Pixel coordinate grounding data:
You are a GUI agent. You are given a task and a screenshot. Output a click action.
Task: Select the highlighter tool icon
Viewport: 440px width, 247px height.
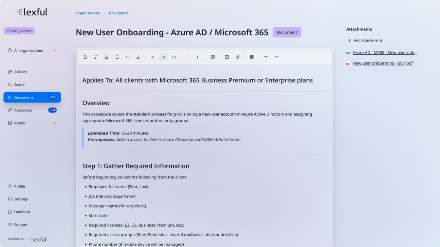(139, 57)
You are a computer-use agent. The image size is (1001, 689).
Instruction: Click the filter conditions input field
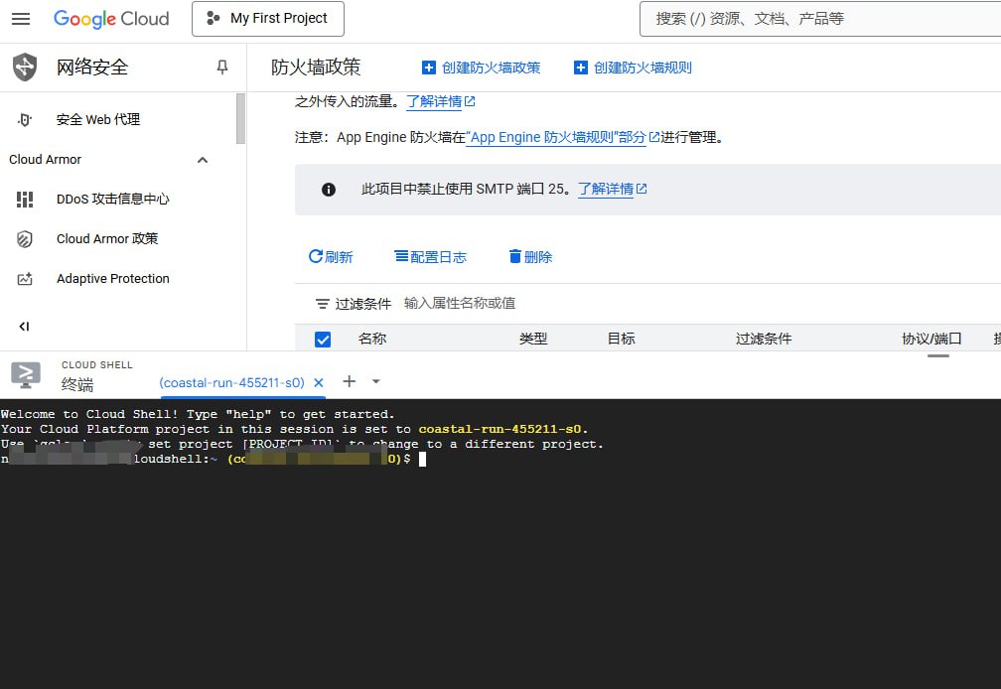tap(596, 304)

What needs to be done: Among the lines above, which contain the word "agent"? Copy every one.

Solution to the exercise:
You are a GUI agent. You are given a task and a screenshot. Output a click action.
You are a computer-use agent. The image size is (1001, 689).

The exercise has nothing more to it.